Activity
Each record is to be transcribed exactly.

Saved data entries
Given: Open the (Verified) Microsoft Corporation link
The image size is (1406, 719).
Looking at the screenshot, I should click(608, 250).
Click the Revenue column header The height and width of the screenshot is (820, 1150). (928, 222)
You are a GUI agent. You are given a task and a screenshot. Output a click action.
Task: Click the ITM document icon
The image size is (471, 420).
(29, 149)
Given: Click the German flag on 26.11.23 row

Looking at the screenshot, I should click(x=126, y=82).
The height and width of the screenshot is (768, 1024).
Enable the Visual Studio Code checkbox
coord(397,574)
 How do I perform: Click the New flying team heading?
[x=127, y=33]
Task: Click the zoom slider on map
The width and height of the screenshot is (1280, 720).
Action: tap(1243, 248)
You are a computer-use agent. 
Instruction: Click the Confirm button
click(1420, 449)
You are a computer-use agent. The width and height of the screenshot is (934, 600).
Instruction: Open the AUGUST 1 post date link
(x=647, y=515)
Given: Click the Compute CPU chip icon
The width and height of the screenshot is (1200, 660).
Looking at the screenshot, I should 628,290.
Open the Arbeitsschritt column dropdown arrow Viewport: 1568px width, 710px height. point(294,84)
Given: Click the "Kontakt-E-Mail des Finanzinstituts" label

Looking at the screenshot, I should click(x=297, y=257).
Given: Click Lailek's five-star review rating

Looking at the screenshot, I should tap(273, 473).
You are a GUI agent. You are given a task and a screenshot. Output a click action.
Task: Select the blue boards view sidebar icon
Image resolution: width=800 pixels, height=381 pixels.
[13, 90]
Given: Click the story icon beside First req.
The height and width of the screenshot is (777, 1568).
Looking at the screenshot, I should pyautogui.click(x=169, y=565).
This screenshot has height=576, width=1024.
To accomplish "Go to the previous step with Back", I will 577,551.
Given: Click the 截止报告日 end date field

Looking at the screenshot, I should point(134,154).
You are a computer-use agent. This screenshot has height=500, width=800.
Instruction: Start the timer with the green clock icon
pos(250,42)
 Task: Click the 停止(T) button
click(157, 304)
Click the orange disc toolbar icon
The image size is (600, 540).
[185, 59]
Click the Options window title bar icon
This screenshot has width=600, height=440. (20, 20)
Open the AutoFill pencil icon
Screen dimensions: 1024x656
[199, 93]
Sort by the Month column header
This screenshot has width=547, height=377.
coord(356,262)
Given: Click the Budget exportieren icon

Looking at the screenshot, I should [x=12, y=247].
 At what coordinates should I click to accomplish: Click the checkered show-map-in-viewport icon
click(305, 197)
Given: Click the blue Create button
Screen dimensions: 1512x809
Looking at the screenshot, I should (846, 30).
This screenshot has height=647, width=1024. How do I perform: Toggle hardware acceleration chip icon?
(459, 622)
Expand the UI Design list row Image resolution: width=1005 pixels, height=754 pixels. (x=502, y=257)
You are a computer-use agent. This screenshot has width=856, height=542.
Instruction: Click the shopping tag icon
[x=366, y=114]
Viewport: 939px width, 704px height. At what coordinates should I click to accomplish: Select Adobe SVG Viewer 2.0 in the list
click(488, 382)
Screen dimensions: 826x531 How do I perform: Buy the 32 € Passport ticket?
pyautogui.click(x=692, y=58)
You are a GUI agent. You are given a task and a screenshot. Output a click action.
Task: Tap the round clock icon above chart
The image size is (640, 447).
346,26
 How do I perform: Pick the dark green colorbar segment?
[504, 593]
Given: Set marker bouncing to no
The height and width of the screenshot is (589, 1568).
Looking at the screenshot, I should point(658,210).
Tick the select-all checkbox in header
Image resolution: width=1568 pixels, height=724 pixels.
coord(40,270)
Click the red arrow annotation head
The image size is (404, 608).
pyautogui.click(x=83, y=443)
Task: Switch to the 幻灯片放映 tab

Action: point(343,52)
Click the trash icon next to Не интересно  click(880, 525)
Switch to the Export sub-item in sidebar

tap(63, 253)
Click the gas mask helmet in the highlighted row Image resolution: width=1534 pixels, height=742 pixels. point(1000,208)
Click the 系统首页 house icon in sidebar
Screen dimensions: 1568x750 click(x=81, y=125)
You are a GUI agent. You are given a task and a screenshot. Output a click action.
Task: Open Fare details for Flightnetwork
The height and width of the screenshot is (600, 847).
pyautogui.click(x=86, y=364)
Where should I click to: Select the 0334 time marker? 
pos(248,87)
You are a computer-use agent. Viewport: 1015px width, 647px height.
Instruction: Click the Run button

Solution to the problem
Given: Open the (Verified) Microsoft Corporation link
The image size is (1406, 719).
Looking at the screenshot, I should click(608, 250).
Click the Revenue column header The height and width of the screenshot is (820, 1150). (928, 222)
You are a GUI agent. You are given a task and a screenshot. Output a click action.
Task: Click the ITM document icon
The image size is (471, 420).
(29, 149)
Given: Click the German flag on 26.11.23 row

Looking at the screenshot, I should click(x=126, y=82).
The height and width of the screenshot is (768, 1024).
Enable the Visual Studio Code checkbox
coord(397,574)
 How do I perform: Click the New flying team heading?
[x=127, y=33]
Task: Click the zoom slider on map
The width and height of the screenshot is (1280, 720).
Action: tap(1243, 248)
You are a computer-use agent. 
Instruction: Click the Confirm button
click(1420, 449)
You are a computer-use agent. The width and height of the screenshot is (934, 600).
Instruction: Open the AUGUST 1 post date link
(x=647, y=515)
Given: Click the Compute CPU chip icon
The width and height of the screenshot is (1200, 660).
Looking at the screenshot, I should 628,290.
Open the Arbeitsschritt column dropdown arrow Viewport: 1568px width, 710px height. point(294,84)
Given: Click the "Kontakt-E-Mail des Finanzinstituts" label

Looking at the screenshot, I should click(x=297, y=257).
Given: Click Lailek's five-star review rating

Looking at the screenshot, I should tap(273, 473).
You are a GUI agent. You are given a task and a screenshot. Output a click action.
Task: Select the blue boards view sidebar icon
Image resolution: width=800 pixels, height=381 pixels.
[13, 90]
Given: Click the story icon beside First req.
The height and width of the screenshot is (777, 1568).
Looking at the screenshot, I should pyautogui.click(x=169, y=565).
This screenshot has height=576, width=1024.
To accomplish "Go to the previous step with Back", I will 577,551.
Given: Click the 截止报告日 end date field

Looking at the screenshot, I should point(134,154).
You are a computer-use agent. This screenshot has height=500, width=800.
Instruction: Start the timer with the green clock icon
pos(250,42)
 Task: Click the 停止(T) button
click(157, 304)
Click the orange disc toolbar icon
The image size is (600, 540).
[185, 59]
Click the Options window title bar icon
This screenshot has width=600, height=440. (20, 20)
Open the AutoFill pencil icon
Screen dimensions: 1024x656
[199, 93]
Sort by the Month column header
This screenshot has width=547, height=377.
coord(356,262)
Given: Click the Budget exportieren icon

Looking at the screenshot, I should [x=12, y=247].
 At what coordinates should I click to accomplish: Click the checkered show-map-in-viewport icon
click(305, 197)
Given: Click the blue Create button
Screen dimensions: 1512x809
Looking at the screenshot, I should (846, 30).
This screenshot has height=647, width=1024. How do I perform: Toggle hardware acceleration chip icon?
(459, 622)
Expand the UI Design list row Image resolution: width=1005 pixels, height=754 pixels. (x=502, y=257)
You are a computer-use agent. This screenshot has width=856, height=542.
Instruction: Click the shopping tag icon
[x=366, y=114]
Viewport: 939px width, 704px height. At what coordinates should I click to accomplish: Select Adobe SVG Viewer 2.0 in the list
click(488, 382)
Screen dimensions: 826x531 How do I perform: Buy the 32 € Passport ticket?
pyautogui.click(x=692, y=58)
You are a GUI agent. You are given a task and a screenshot. Output a click action.
Task: Tap the round clock icon above chart
The image size is (640, 447).
346,26
 How do I perform: Pick the dark green colorbar segment?
[504, 593]
Given: Set marker bouncing to no
The height and width of the screenshot is (589, 1568).
Looking at the screenshot, I should point(658,210).
Tick the select-all checkbox in header
Image resolution: width=1568 pixels, height=724 pixels.
coord(40,270)
Click the red arrow annotation head
The image size is (404, 608).
pyautogui.click(x=83, y=443)
Task: Switch to the 幻灯片放映 tab

Action: point(343,52)
Click the trash icon next to Не интересно  click(880, 525)
Switch to the Export sub-item in sidebar

tap(63, 253)
Click the gas mask helmet in the highlighted row Image resolution: width=1534 pixels, height=742 pixels. point(1000,208)
Click the 系统首页 house icon in sidebar
Screen dimensions: 1568x750 click(x=81, y=125)
You are a GUI agent. You are given a task and a screenshot. Output a click action.
Task: Open Fare details for Flightnetwork
The height and width of the screenshot is (600, 847).
pyautogui.click(x=86, y=364)
Where should I click to: Select the 0334 time marker? 
pos(248,87)
You are a computer-use agent. Viewport: 1015px width, 647px height.
Instruction: Click the Run button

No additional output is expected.